Sardegna - Friday night

Leo told me to expect the Meridian flight to be similar to Southwest Airlines. It's Friday night and quite a few people are here for this once a day flight to Cagliari. The inbound planes comes in about 10 am each day and departs again in the evening.

I see this plane has very recently arrived from the northern part of Sardegna. They were really delayed and so are we.

Since the rain has now stopped, I'm happy we had to wait.  At this small Florentine airport, the shuttle takes us from the terminal to the plane's uncovered, outside boarding stairs, rain or shine. We would have been drenched!

The flight over was full, including an entire soccer team! I saw them all again a few days later, on a big screen TV, in a bar in the mountains of southern Sardegna.  They were E series from Milano in town to play Cagliari. The soccer stadium is close to our hotel and Leo was a little worried we might get trapped in the middle of all the local fans tonight.

Leo met me at the very modern stylish airport just outside the city center and port.  As I went through the door beyond the arrival gate, there he was. I always feel a thrill, even after ten years.

No customs check here because I am still in Italy, although I did see an airport sign: Sardegna: Another Continent!

Leo already had reserved a rental car with stick shift.  He had maps too, but it was too dark to read them. Really really dark.  He tried to exit the airport but instead we re-entered three times. Laughing,  we finally got our bearings and off we went.

He had a business card from the hotel.  I put its address into my brand new Garmin to give it a test. The result was really a pleasant surprise.  Of course Leo was thrilled.

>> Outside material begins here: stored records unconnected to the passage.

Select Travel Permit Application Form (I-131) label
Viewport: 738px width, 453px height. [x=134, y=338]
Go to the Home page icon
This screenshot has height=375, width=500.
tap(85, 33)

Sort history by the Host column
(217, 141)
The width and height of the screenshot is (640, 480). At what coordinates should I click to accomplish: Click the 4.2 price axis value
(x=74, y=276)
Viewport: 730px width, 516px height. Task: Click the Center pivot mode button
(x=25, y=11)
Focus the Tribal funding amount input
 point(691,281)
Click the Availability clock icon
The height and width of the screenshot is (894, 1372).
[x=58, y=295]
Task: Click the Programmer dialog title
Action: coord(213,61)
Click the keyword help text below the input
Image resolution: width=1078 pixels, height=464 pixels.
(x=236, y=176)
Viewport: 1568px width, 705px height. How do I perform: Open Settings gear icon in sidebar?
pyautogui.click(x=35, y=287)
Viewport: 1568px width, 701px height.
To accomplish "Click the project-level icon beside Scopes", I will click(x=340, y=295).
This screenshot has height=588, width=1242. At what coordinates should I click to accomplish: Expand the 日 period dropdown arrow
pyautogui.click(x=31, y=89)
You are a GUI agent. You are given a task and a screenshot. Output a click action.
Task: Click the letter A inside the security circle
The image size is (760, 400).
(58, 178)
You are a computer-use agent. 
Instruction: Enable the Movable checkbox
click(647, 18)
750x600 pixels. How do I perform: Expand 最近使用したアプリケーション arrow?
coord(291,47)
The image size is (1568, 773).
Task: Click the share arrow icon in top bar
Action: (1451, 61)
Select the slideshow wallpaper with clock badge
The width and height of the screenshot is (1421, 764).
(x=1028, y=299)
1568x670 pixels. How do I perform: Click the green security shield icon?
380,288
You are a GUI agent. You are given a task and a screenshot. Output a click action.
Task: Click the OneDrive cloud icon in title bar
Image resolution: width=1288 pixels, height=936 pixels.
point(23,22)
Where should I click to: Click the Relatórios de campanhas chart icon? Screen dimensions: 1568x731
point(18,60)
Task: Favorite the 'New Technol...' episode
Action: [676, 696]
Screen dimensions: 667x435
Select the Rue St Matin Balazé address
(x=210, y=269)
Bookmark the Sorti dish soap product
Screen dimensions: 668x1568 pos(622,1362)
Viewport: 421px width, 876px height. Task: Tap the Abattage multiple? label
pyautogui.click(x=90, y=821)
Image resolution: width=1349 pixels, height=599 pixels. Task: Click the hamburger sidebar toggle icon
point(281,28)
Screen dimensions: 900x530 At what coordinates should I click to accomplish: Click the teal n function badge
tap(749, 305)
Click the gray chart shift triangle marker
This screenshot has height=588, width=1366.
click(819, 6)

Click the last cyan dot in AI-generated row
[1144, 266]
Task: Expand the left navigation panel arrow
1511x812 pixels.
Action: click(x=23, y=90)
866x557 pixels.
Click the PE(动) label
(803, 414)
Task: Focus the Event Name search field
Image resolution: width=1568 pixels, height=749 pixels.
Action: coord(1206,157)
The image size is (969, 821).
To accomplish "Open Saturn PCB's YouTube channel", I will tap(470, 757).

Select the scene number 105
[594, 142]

The Italian woman's voice from the Garmin guided us right through the darkness, telling us where and when to turn. It was almost midnight when we pulled into the Hotel Quadrifoglio Cagliari (Four Leaf Clover Hotel).  We were both very very tired.

Leo's class, taught through the University of Cagliari, consists of only two young men. They will be using this essential knowledge in their new jobs. He is exhausted after teaching, talking and answering questions for a full eight hour work day, not including lunch. He's found it to be much more intensive than teaching in a classroom full of students.

In Italy each hotel guest must present identity papers or a passport. Police have access to all names. The hotel xeroxed my passport so I felt relieved not giving up possession.   In the Italian spirit, I'm always given respectful treatment.  Italians love to see a couple in love.

Leo had already bought me milk, water, yogurt, pastries, apples and tangerines. Everything but the pastries were neatly lined up outside the glass door of our small patio-balcony. Leo is so sweet and thoughtful!

We laid out the maps to plan our weekend.